By 1890, "For foreigners the Astor House was the center of social activity." Renovations to the Astor Hall were completed in time for the annual St. Andrew's Ball on Wednesday, 30 November 1892. In 1894 the Astor House was described as a "first class hotel in all these words imply" and was listed in Moses King's Where to Stop.": A Guide to the Best Hotels of the World.

After her husband's death, Ellen Jansen operated the Astor House. The Astor House remained in her control until 1 November 1900. By 1896 the Hotel was managed by Canadian-born Lewis M. Johnson, who was responsible for booking the first motion pictures to be shown in Shanghai on Saturday 22 May 1897 in Astor Hall. On 5 November 1897, China's first prom was hosted at the Astor House, which celebrated the 60th birthday of Cixi, the Emperor Dowager, thus "ending the social stricture that women should not attend social events"; One traveller indicated in 1900, "the Astor-House Hotel at Shanghai, it might be called European with a few Chinese characteristics. We of course had Chinese to wait on us here".

===Auguste Vernon era (1901–1902)===

In July 1901, Vernon privately floated the Astor House Hotel Co. Ltd. with a capital of $450,000. 4,500 shares were issued for $100 each, and were fully subscribed with Vernon or his nominees taking 4,494 shares, with the remaining shares purchased by six separate individuals. The shares were soon trading for up to $300 each. The Astor House Hotel Ltd. was "incorporated under the Company Ordinances of Hong Kong", with Vernon becoming the managing director.
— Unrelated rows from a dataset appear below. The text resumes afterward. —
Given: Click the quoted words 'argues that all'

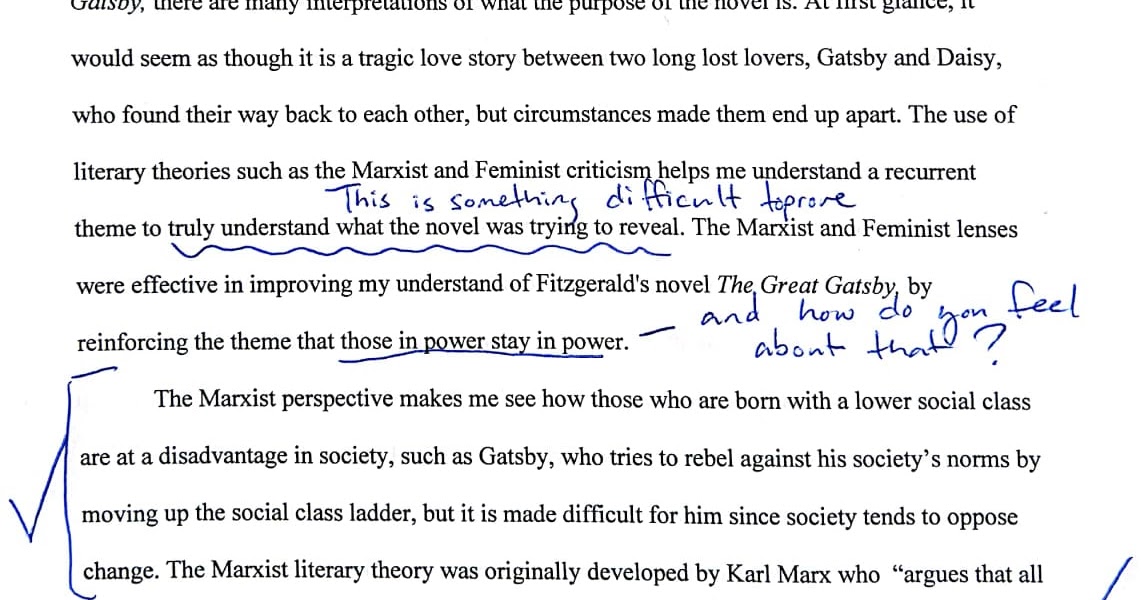Looking at the screenshot, I should (x=972, y=574).
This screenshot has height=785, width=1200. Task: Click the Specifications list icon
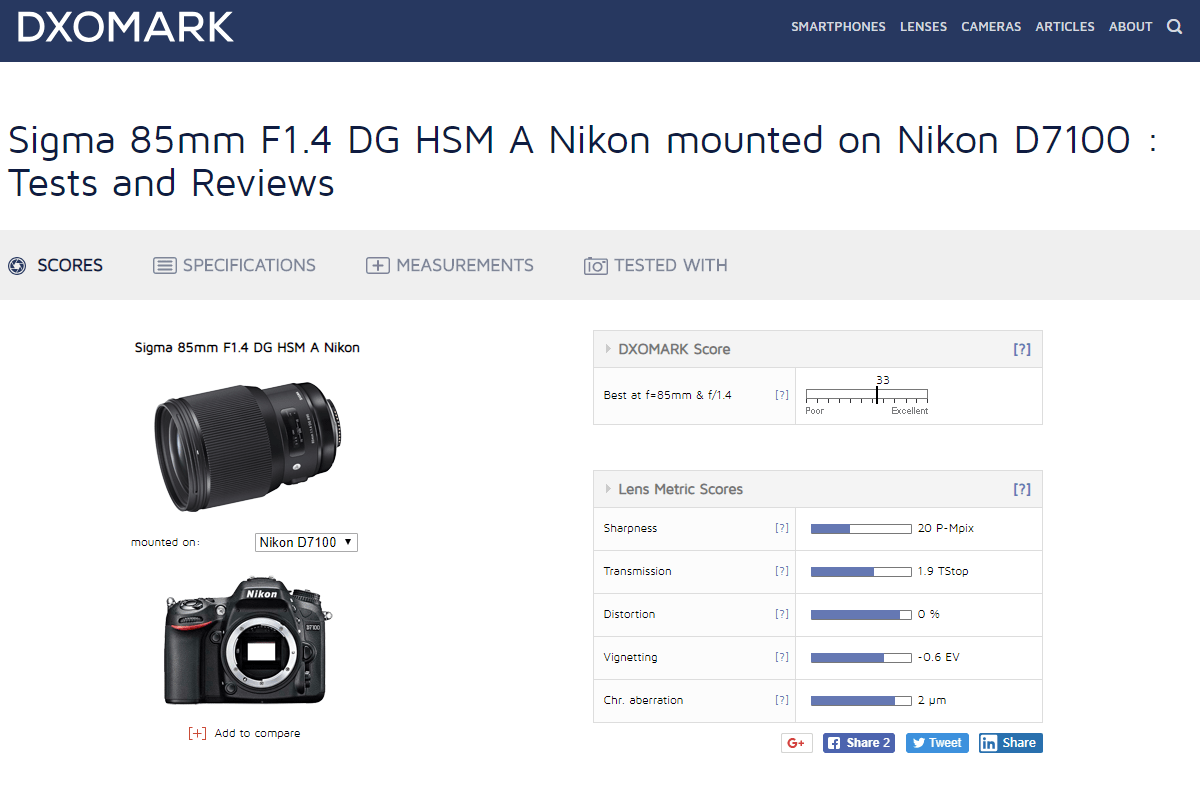coord(164,266)
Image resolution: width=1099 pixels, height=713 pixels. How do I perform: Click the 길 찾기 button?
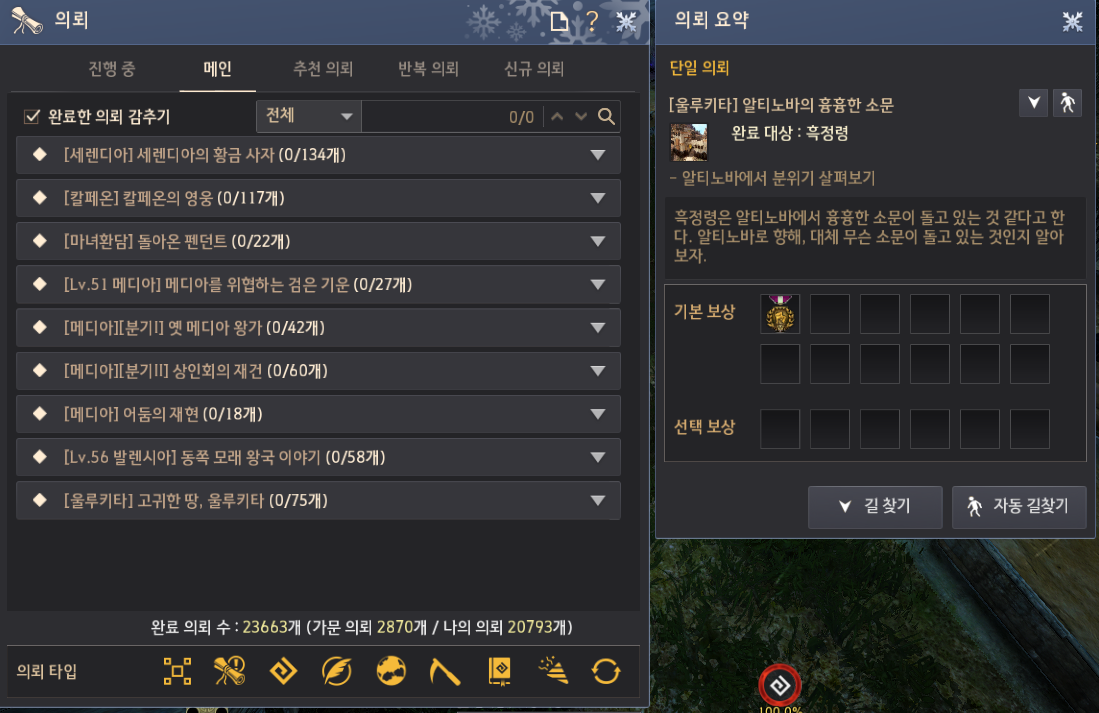(x=875, y=506)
Later that month, as a response to the severe shortage of accommodation in the rapidly growing International settlement, Vernon was able to convince the company to negotiate an extension of the current nine-year lease of the hotel and its property with the Land Investment Company for an additional twenty-one years, of the entire block, which included all the Chinese shops at the rear of the hotel, thus greatly expanding its holding but also increasing substantially the company's debt. Vernon intended to demolish the Chinese shops to allow the construction of a new three-storied wing containing 250 rooms, thus increasing its capacity to 300 rooms, with the ground floor of the new wing to provide first class accommodation for retail stores. Debentures with a return of 6% were issued in July 1901 to finance the expansion of the hotel, with the expectation that the increased number of rooms would generate a surplus of income to repay the dentures expeditiously.

In 1902, after less than two years of leadership, Vernon retired because of ill-health, and left owing the company "a considerable sum of money". By 1904, Vernon was living in Tangku (Tanggu), and was the owner of the steamship George, which was seized that year off Liaotishan as a prize of war by the Empire of Japan, after transferring goods to Russia during the Russo-Japanese War. Subsequently Vernon was manager of the Hotel de France and from 1916 the Keihin Hotel in Kamakura, Japan.

===Louis Ladow (1903–1904)===
As Vernon had planned, the Chinese shops that occupied the newly leased property at the rear of the existing hotel were demolished. However, the new northern section of the hotel contained only 120 rooms, less than half of the number that Vernon had envisaged. An outbreak of cholera in the city resulted in few guests when the northern wing was opened in November 1903. It was managed originally by "an eccentric American" octaroon, Louis Ladow (died in China on 20 November 1928), who had been imprisoned in Folsom Prison, who subsequently built the Grand Carleton Hotel in Shanghai in 1920. Under Ladow's supervision, his bartenders served "the finest cocktails in the Far East", a reputation it maintained through the 1930s.

===A. Haller (1904)===
In 1904, the Hotel was considered "by far the best hotel in the whole of the East, including Japan." At this time, Mr A. Haller was the manager. About this time, the Hotel's managers wrote letters "complaining to the foreign-run Shanghai Municipal Council about "natives," "coolies" and "rickshaws" making too much noise for patrons to bear."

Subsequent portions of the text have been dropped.